Sarojini Naidu (February 13, 1879 – March 2, 1949)

February 13, 2019

“We want deeper sincerity of motive, a greater courage in speech and earnestness in action.” — Sarojini Naidu

Sarojini Naidu was one of the great leaders of the pre-Independence era who actively participated in the Indian National Movement to attain  freedom for the nation. Popularly called the Nightingale of India, Naidu was revered for her contribution in the field of Indian poetry, and many of her works were transformed into songs. Her birth anniversary also marks an important celebration in the country as India celebrates its very own Women’s Day on this day. On the occasion of her 140th birth anniversary, let us look at some interesting facts about Sarojini Naidu.

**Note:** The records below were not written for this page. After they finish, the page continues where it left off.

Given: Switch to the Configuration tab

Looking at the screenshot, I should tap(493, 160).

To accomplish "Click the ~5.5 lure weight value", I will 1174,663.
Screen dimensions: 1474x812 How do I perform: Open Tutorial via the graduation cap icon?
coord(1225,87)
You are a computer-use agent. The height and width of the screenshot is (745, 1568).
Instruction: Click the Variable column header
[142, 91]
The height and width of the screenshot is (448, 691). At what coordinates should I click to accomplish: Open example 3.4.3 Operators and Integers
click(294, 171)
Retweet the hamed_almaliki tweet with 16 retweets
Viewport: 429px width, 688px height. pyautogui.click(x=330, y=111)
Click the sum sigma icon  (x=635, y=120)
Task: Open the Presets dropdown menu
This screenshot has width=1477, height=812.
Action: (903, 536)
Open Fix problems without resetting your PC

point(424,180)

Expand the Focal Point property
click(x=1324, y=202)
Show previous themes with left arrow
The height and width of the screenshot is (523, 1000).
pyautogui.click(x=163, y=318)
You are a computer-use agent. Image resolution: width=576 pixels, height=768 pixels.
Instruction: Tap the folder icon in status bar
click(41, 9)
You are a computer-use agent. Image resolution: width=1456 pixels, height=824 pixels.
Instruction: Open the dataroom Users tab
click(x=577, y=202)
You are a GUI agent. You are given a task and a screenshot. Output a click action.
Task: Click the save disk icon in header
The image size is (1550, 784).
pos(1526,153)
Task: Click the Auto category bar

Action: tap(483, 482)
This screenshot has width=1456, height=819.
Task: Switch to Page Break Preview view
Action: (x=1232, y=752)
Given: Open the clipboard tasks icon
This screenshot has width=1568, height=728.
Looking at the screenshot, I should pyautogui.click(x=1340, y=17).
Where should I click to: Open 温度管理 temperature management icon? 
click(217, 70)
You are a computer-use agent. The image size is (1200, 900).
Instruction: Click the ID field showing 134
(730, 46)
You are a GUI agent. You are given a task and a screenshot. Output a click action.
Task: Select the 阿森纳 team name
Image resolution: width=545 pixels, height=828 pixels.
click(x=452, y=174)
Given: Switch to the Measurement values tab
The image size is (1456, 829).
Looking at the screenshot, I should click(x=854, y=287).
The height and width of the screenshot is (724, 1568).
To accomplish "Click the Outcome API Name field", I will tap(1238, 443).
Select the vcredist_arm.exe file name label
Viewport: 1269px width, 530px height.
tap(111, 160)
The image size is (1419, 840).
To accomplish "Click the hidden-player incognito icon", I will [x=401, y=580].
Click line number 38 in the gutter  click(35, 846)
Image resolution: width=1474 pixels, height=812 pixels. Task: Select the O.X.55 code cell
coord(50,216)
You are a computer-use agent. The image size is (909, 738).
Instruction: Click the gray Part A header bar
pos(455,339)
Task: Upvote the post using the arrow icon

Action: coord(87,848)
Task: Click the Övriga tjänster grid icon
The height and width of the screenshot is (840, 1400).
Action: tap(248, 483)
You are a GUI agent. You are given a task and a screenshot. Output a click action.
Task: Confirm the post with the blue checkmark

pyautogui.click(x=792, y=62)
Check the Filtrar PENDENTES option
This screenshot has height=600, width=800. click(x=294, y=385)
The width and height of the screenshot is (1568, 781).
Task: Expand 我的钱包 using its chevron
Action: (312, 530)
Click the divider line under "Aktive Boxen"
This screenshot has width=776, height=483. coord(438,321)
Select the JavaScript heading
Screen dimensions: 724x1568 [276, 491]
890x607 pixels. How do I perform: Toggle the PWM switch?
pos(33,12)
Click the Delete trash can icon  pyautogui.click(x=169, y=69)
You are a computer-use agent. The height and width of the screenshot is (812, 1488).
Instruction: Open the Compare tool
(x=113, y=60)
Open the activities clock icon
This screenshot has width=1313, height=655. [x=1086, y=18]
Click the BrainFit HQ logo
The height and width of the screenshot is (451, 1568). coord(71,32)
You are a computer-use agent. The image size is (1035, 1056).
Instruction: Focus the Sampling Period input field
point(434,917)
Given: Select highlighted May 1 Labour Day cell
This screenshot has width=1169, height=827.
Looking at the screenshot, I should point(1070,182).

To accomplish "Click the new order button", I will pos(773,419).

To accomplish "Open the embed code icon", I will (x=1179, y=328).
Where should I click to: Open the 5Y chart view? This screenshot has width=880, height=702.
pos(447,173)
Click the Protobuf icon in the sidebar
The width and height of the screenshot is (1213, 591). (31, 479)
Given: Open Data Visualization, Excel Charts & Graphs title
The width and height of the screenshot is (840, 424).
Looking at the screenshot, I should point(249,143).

  • Sarojini Naidu was born on February 13, 1879 in a Bengali Hindu family in Hyderabad.
  • Naidu’s father Aghorenath Chattopadhyay did his PhD in science from Edinburg University and then settled in Hyderabad. It was Dr. Chattopadhyay who founded the Nizam College of Hyderabad.
  • Naidu’s mother, Barada Sundari Devi Chattopadhyay, was a poet and used to write poetry in Bengali.
  • Since childhood, Naidu was highly proficient in multiple languages including English, Bengali, Urdu, Telugu and Persian. She also topped her matriculation exams from the Madras University. Young Naidu, like her mother was very much attracted to poetry.
  • Her father encouraged her to nurture her talent in poetry. Naidu, with the help of her father, wrote the play called “Maher Muneer” in Persian language.
  • When Naidu turned 16, she got admission in the King’s College, England and later joined Girton College in Cambridge.
  • While Naidu was studying in England she met Muthyala Govindarajulu Naidu, a South Indian, non-Brahmin physician and fell in love with him.
  • After returning to India, she married him at the age of 19, at a time when inter-caste marriages were not common in India. They had four children out of the wedlock.
  • With the partition of Bengal in 1905, Naidu was deeply affected and decided to join the Indian freedom struggle.
  • Naidu met Jawaharlal Nehru in 1916, and worked with him for the cause of the Indigo workers of Champaran in the western district of Bihar and fought with the British for their rights.
  • In 1917, Naidu helped found the Women’s India Association with Annie Besant and other leaders.
  • During the freedom struggle, Naidu travelled to America and many European countries as the flag-bearer of the Indian Nationalist struggle and requested the Congress to involve more women in the freedom struggle.
  • Naidu religiously followed Mahatma Gandhi’s example and then actively supported his campaigns such as Montagu-Chelmsford Reforms, the Sabarmati Pact, and the Khilafat issue.
  • She also served several terms in prison – in 1930, 1932, and 1942. In 1942 she was imprisoned for 21 months.
  • Naidu was elected as the President of the Indian National Congress Party in 1925. After India attained its independence, Naidu became the first woman governor of UP and remained in the role till her death in 1949.
  • Besides the freedom struggle, Naidu is also remembered for her contribution to Indian poetry. In fact many of her works are transformed into songs. Her work is an inspiration from the nature, daily lives and people.
  • Some of Naidu’s famous works include: The Golden Threshold, The Bird of Time: Songs of Life, Death & the Spring, The Magic tree, The Indian Weavers, The Broken Wing: Songs of Love.
  • Apart from poetry, she has also penned articles and essays such as ‘Words of Freedom’ on her political beliefs and social issues such as women empowerment.
  • On March 2, 1949, Naidu breathed her last in Lucknow.